__What you have to do__: Provide the number of lines in the material containing the word "ΕΠΙΣΤΡΟΦΗ", with nothing added.

*** Opening Material shown ***

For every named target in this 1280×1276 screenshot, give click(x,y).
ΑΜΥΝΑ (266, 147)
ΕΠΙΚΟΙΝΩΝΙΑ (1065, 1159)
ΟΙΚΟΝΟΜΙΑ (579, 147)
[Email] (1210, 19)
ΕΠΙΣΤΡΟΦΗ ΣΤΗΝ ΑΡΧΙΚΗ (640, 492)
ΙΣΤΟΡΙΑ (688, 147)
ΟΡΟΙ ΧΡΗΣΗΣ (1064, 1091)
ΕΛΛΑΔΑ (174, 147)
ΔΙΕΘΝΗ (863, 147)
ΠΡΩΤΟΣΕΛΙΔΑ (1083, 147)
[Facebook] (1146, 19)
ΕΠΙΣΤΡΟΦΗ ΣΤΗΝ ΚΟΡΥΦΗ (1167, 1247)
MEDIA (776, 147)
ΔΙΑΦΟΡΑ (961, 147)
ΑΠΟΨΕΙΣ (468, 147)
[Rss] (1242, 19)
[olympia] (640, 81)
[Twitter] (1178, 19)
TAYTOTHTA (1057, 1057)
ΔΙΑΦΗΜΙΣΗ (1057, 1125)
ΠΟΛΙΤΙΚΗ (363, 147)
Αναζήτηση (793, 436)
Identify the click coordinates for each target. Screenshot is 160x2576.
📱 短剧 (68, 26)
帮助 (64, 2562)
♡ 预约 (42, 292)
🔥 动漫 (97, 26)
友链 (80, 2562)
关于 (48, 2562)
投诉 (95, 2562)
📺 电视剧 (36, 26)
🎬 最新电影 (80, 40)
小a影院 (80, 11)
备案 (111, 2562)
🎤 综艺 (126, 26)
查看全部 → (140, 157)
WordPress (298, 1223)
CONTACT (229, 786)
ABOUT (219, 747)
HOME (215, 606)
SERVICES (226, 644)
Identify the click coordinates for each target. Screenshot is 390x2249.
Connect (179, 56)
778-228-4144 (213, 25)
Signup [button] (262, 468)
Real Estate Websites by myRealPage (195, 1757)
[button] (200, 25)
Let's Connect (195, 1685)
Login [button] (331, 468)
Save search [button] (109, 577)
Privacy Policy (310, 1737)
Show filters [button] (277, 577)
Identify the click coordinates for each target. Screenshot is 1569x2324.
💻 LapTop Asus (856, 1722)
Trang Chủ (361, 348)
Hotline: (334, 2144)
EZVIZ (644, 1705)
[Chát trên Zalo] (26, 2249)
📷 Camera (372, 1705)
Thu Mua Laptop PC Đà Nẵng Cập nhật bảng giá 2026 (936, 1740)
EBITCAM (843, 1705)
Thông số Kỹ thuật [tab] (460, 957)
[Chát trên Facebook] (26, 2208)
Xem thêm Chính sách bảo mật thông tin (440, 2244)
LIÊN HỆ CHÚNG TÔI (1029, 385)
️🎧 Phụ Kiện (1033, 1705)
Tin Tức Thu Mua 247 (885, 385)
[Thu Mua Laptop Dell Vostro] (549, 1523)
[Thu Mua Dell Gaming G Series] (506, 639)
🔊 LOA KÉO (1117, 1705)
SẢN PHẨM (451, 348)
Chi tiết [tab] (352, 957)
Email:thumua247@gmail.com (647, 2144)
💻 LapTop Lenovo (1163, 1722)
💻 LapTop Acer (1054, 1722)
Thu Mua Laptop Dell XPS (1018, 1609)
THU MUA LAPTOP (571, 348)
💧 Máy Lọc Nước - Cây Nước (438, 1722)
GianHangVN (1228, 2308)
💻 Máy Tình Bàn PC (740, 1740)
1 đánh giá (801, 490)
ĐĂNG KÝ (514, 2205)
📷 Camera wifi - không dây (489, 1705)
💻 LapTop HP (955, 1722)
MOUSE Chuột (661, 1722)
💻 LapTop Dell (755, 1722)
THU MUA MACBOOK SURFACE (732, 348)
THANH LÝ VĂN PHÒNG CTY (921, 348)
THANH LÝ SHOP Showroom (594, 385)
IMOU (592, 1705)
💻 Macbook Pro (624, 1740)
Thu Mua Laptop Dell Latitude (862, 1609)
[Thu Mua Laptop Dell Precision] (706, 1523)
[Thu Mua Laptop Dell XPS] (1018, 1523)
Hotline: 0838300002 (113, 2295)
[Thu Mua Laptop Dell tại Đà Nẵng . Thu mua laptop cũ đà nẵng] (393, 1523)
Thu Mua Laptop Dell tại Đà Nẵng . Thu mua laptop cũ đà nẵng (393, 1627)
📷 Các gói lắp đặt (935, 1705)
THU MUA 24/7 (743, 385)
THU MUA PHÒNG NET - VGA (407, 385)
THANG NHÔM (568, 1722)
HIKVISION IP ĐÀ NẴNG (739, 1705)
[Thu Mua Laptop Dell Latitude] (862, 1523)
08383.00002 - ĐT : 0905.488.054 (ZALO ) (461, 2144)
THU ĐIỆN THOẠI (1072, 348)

*** Closing Material shown ***

__Solution__: 2